> Short exercise
Locate every line in the listing below that contains the word "title" and copy each one. Case counts.

Word and item position data:
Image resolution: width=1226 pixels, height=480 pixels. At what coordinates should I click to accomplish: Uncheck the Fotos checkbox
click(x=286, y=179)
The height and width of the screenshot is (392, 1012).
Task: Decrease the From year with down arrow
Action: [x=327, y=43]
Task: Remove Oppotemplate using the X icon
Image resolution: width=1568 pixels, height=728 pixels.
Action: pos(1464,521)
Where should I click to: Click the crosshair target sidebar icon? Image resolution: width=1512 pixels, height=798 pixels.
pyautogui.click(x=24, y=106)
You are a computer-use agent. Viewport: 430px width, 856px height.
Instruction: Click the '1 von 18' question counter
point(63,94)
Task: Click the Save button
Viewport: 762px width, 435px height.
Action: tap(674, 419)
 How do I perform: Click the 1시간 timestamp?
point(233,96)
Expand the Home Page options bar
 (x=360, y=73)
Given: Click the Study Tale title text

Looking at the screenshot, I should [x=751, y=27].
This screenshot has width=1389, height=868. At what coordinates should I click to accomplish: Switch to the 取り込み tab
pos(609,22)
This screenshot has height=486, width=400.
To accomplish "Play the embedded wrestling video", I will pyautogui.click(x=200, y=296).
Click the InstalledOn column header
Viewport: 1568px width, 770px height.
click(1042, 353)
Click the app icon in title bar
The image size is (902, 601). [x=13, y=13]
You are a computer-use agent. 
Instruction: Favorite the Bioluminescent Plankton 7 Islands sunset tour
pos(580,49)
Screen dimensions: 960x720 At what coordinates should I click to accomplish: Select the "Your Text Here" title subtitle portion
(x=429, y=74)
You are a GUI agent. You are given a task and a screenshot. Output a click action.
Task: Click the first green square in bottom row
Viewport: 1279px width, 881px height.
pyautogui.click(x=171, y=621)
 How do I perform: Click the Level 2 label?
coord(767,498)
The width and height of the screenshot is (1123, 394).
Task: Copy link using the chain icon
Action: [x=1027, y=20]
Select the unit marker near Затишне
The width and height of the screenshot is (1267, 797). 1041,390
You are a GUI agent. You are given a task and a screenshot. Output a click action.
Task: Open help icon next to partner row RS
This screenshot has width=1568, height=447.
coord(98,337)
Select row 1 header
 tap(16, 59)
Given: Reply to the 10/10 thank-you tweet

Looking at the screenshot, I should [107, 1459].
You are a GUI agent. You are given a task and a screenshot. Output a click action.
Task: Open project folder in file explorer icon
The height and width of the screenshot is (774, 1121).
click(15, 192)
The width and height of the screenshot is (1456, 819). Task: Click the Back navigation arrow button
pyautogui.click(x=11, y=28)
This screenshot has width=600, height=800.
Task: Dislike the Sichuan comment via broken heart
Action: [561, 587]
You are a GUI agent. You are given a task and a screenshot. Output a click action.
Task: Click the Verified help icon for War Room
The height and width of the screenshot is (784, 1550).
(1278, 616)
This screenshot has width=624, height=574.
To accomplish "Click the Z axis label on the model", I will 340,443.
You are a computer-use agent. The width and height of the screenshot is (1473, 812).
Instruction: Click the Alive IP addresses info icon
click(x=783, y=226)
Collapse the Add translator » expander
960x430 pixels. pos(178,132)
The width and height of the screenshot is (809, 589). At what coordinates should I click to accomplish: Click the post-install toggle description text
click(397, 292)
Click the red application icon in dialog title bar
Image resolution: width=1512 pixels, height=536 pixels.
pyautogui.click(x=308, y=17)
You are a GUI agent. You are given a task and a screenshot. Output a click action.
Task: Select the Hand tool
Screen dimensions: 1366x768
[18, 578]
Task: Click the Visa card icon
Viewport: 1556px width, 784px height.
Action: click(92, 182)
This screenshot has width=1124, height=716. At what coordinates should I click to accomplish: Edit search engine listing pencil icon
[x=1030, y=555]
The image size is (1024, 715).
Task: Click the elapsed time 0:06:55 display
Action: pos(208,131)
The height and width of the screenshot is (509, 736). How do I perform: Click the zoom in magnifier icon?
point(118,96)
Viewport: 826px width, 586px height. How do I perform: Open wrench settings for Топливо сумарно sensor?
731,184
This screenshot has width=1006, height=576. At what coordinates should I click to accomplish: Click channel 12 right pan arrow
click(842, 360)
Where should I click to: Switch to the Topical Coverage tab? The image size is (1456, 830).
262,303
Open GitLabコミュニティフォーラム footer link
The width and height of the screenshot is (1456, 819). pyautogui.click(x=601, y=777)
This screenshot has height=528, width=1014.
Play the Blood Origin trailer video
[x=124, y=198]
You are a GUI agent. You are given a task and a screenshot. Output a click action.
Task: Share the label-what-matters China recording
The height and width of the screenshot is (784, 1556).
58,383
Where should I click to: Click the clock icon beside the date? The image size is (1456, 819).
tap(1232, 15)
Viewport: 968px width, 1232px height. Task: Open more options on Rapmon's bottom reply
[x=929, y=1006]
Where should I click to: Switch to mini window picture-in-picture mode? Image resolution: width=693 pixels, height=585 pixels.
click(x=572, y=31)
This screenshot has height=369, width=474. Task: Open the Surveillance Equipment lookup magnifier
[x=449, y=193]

> Output for this exercise
Given: Click the Study Tale title text
Click the app icon in title bar
Screen dimensions: 960x720 At what coordinates should I click to accomplish: Select the "Your Text Here" title subtitle portion
Click the red application icon in dialog title bar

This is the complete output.